Le gouvernement grec — et en particulier son Premier ministre, George Papandréou — met tout en œuvre pour sortir de la crise, malgré les résistances politiques, mais la bonne volonté d'Athènes ne dispense pas l'Europe de vérifier le bien-fondé des exigences — et du calendrier — imposées à la Grèce.

C'est une piètre consolation de me rappeler que j'étais fermement opposé à l'euro, tout en étant très favorable à l'unité européenne. Mon inquiétude à propos de l'euro était liée pour une bonne part au fait que chaque pays allait perdre la marge de manœuvre laissée par la politique monétaire et les ajustements des taux d'intérêts, ce qui par le passé avait été d'un grand secours à certains pays en difficulté. Au lieu de quoi aujourd'hui il faut déployer des efforts désespérés pour stabiliser les marchés financiers, au détriment du niveau de vie des citoyens.

L'Europe pourrait se passer de la liberté monétaire si par ailleurs elle était intégrée sur le plan politique et budgétaire (comme c'est le cas des Etats des Etats-Unis), mais en optant pour ce compromis qu'est la zone euro, l'UE est allée droit la catastrophe. Le formidable projet politique d'une Europe unie et démocratique s'est vu adjoindre une intégration financière incohérente.
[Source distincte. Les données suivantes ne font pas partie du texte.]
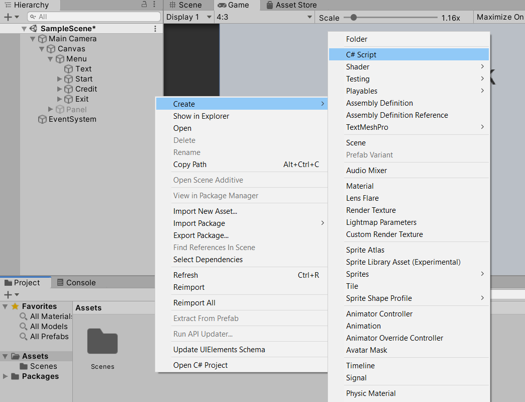
Task: Collapse the Canvas tree node
Action: pos(41,49)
Aujourd'hui, repenser la zone euro poserait de nombreux problèmes, mais ceux-ci doivent être débattus intelligemment : il ne faut pas laisser l'Europe dériver au gré des vents de la finance, prisonnière d'une pensée étriquée, au bilan catastrophique. Avant tout, il faut commencer par limiter la capacité des agences de notation à imposer leurs diktats. Ces agences sont difficiles à discipliner, malgré leurs résultats peu reluisants, mais les gouvernements peuvent peser dans la balance s'ils font entendre leur voix tout en recherchant des solutions, en particulier avec l'appui des institutions financières internationales. Il faut de tout urgence mettre fin à la marginalisation de la tradition démocratique de l'Europe. La démocratie européenne revêt une grande importance pour l'Europe — et aussi pour le reste du monde.

Analyse

L'aide à la Grèce viole le principe démocratique

Quand un gouvernement échoue, on peut le révoquer. Mais face à l’échec bouleversant de l’UE dans la crise en Grèce, contre qui peut-on voter ? s'interroge le magazine allemand Stern. Les Européens sont manquent d’un droit fondamental : celui de voter. Il est ainsi impossible de réaliser une aide financière démocratique de l’UE aux Grecs. Car soit la chancelière allemande Angela Merkel et le président français Nicolas Sarkozy gouvernent la Grèce en violant sa souveraineté, soit on aide les Grecs en acceptant de perdre le contrôle sur nos finances, ce qui revient également à une violation des principes démocratiques. Tout le dilemme est là : en aidant les Grecs, nous sommes inévitablement de mauvais démocrates. Et en ne les aidant pas, nous sommes de mauvais Européens. La solution serait donc une union politique, élue par les citoyens européens.